### Material for this task
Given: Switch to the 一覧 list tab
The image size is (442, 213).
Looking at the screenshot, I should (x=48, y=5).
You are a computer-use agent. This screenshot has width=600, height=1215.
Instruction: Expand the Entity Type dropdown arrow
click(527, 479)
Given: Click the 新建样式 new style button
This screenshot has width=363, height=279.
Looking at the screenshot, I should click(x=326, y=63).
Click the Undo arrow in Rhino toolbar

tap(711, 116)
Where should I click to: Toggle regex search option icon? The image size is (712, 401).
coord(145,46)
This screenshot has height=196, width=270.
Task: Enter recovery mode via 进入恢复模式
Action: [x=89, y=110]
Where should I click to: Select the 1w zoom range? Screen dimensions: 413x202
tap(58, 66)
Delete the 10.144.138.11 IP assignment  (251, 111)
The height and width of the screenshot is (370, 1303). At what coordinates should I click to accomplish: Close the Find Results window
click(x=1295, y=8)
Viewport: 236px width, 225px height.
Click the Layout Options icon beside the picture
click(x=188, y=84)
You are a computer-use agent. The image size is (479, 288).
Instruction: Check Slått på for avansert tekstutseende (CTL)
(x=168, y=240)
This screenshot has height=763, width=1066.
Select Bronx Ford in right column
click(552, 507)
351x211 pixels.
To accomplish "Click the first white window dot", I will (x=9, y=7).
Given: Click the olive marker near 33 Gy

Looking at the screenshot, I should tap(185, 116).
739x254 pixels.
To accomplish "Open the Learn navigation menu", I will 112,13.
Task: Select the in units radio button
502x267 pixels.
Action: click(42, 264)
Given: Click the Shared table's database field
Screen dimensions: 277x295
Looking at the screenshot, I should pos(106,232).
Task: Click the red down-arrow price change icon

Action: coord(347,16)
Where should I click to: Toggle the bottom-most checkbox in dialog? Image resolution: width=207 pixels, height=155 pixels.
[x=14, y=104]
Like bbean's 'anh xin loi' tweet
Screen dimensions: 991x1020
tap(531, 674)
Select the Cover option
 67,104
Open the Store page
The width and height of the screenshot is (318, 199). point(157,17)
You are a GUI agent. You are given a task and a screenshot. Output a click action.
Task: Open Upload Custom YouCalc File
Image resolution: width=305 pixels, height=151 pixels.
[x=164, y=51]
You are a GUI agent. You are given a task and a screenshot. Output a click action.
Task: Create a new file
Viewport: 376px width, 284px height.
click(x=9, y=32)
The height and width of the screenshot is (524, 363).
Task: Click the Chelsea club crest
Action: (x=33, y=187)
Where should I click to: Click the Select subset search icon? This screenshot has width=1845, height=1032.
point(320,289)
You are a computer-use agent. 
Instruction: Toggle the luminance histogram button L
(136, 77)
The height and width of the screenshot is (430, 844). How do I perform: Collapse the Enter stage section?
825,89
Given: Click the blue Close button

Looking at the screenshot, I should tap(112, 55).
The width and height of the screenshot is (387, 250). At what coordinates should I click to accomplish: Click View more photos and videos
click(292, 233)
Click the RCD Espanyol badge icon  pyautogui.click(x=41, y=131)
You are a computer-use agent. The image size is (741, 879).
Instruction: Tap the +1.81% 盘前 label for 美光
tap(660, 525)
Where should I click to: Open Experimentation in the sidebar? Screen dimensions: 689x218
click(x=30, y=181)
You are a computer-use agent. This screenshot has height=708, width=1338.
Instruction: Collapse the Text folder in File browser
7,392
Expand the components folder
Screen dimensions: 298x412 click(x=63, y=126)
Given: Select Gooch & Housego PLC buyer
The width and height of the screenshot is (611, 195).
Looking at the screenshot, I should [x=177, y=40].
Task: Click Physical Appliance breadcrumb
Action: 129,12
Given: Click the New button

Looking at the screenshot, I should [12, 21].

### Work instructions
Reproduce the lines from the one with "Given: Click the blue Close button" to the end of the data exactly, leaving out every earlier line.

### Answer to this task
Given: Click the blue Close button

Looking at the screenshot, I should tap(112, 55).
The width and height of the screenshot is (387, 250). At what coordinates should I click to accomplish: Click View more photos and videos
click(292, 233)
Click the RCD Espanyol badge icon  pyautogui.click(x=41, y=131)
You are a computer-use agent. The image size is (741, 879).
Instruction: Tap the +1.81% 盘前 label for 美光
tap(660, 525)
Where should I click to: Open Experimentation in the sidebar? Screen dimensions: 689x218
click(x=30, y=181)
You are a computer-use agent. This screenshot has height=708, width=1338.
Instruction: Collapse the Text folder in File browser
7,392
Expand the components folder
Screen dimensions: 298x412 click(x=63, y=126)
Given: Select Gooch & Housego PLC buyer
The width and height of the screenshot is (611, 195).
Looking at the screenshot, I should [x=177, y=40].
Task: Click Physical Appliance breadcrumb
Action: 129,12
Given: Click the New button

Looking at the screenshot, I should [12, 21].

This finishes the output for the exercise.